Copy the data word for word, starting at the line containing "What do you see at coordinates (623, 587)" and ending after the line containing "center [895, 211].".

RECORDS PROVIDED START

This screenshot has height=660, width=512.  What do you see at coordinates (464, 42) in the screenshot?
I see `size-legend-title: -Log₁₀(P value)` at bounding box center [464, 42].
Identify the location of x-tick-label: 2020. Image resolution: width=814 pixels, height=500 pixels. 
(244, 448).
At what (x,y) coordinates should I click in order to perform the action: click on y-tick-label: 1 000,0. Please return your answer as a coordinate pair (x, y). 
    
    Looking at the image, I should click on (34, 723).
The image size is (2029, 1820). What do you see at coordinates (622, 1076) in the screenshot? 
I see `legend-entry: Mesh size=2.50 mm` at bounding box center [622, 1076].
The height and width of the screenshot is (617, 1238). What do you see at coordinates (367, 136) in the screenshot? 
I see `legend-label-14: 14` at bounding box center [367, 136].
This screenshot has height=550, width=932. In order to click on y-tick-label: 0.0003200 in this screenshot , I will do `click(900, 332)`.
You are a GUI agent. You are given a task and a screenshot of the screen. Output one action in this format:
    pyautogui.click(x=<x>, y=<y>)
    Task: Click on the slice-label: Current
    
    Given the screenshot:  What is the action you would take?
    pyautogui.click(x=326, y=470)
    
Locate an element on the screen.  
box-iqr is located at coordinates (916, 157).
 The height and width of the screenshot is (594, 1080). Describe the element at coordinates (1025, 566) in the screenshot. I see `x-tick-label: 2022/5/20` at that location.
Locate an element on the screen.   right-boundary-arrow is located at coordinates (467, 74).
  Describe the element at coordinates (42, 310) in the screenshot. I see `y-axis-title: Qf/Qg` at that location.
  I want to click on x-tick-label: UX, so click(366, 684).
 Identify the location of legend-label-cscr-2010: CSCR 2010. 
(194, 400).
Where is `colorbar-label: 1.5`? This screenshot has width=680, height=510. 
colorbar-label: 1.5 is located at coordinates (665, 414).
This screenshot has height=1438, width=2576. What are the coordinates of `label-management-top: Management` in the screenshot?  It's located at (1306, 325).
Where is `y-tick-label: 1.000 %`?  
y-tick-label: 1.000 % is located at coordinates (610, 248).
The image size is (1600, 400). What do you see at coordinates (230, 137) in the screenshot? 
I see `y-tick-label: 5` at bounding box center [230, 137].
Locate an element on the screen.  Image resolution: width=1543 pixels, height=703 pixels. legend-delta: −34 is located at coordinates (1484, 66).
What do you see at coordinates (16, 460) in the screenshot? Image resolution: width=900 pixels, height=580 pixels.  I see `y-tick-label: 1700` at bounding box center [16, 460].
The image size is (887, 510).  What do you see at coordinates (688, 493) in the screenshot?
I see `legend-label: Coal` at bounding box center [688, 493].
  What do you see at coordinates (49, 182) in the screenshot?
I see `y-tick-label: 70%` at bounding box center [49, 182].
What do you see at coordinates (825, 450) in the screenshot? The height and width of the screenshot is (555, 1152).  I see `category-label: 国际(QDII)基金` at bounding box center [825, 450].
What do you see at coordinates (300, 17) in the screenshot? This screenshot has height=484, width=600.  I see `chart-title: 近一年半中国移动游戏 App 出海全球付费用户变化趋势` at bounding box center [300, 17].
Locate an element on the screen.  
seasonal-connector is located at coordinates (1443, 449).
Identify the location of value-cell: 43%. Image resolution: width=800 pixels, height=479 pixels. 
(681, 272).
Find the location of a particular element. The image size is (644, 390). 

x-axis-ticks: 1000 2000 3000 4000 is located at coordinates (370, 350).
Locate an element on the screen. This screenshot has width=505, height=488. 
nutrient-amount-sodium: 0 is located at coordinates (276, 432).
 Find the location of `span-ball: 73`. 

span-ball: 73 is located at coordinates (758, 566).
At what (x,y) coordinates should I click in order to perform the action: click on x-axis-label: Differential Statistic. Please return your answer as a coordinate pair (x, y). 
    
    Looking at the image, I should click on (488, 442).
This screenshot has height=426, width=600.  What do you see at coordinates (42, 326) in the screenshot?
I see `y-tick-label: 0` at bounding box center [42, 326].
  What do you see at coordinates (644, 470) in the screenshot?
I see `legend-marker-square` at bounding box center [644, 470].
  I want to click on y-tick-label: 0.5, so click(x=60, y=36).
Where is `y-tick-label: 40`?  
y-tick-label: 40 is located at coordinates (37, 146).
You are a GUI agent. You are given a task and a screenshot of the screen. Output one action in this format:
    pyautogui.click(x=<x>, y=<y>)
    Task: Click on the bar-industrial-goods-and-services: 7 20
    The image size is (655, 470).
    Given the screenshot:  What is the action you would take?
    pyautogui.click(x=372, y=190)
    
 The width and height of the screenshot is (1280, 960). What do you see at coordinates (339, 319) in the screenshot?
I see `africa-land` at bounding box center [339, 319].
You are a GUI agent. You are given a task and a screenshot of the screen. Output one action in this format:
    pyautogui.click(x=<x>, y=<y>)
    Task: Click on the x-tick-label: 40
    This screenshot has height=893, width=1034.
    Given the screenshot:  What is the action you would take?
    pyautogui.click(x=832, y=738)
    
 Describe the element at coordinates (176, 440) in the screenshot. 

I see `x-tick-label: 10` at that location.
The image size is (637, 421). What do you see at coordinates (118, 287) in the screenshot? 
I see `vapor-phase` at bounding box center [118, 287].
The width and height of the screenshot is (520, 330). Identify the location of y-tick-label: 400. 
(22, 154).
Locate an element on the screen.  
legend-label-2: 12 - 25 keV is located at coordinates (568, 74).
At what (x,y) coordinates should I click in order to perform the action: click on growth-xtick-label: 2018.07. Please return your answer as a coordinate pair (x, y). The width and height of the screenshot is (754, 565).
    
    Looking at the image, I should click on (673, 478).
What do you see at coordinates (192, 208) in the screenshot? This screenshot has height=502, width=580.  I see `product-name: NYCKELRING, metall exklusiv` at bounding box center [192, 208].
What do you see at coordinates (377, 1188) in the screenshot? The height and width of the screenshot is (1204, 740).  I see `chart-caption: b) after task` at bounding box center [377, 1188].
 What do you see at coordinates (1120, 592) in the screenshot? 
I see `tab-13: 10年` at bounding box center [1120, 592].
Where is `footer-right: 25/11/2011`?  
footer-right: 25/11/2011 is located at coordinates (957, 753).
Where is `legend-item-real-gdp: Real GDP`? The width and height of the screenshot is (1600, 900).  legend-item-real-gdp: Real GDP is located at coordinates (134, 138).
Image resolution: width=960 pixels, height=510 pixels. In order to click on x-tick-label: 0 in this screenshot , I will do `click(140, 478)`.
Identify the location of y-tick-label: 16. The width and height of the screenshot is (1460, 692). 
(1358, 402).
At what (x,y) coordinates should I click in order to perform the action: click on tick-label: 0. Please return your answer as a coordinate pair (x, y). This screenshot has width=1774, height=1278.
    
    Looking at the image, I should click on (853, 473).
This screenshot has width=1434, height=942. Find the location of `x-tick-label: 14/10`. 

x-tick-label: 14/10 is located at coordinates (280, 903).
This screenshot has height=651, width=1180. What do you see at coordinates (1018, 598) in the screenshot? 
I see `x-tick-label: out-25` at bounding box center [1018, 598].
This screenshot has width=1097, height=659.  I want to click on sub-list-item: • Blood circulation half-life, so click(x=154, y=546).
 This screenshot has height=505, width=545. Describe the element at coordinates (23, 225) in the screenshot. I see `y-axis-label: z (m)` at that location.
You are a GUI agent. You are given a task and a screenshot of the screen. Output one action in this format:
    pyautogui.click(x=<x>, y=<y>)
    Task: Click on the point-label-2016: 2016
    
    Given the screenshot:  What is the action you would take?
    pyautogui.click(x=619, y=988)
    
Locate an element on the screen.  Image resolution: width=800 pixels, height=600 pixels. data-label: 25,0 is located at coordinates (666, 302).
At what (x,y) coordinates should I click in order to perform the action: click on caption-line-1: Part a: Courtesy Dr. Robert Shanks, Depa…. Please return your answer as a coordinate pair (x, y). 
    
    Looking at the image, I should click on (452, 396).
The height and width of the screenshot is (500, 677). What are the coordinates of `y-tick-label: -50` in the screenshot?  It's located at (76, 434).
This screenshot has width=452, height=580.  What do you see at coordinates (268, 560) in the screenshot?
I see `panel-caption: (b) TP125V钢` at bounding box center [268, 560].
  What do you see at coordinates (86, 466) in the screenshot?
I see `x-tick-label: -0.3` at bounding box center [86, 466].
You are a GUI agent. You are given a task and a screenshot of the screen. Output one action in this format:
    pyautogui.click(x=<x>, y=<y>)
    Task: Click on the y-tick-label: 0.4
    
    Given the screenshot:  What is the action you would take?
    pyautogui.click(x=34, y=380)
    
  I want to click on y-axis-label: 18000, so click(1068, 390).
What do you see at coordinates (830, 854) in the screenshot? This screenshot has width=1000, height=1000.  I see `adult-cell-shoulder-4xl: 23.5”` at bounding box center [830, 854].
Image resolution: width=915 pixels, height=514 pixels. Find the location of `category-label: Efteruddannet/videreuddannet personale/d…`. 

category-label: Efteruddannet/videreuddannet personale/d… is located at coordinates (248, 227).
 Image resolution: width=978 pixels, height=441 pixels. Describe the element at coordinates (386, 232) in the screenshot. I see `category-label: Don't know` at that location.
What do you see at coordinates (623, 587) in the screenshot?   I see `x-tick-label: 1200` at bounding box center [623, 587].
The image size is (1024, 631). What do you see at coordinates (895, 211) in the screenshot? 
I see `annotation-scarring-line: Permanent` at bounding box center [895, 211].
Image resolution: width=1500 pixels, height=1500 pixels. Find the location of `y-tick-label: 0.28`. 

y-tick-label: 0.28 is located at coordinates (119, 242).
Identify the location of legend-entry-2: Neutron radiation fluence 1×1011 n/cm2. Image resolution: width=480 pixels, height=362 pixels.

RECORDS PROVIDED END

YOUR RESPONSE |
What do you see at coordinates (623, 587) in the screenshot?   I see `x-tick-label: 1200` at bounding box center [623, 587].
The image size is (1024, 631). What do you see at coordinates (895, 211) in the screenshot? 
I see `annotation-scarring-line: Permanent` at bounding box center [895, 211].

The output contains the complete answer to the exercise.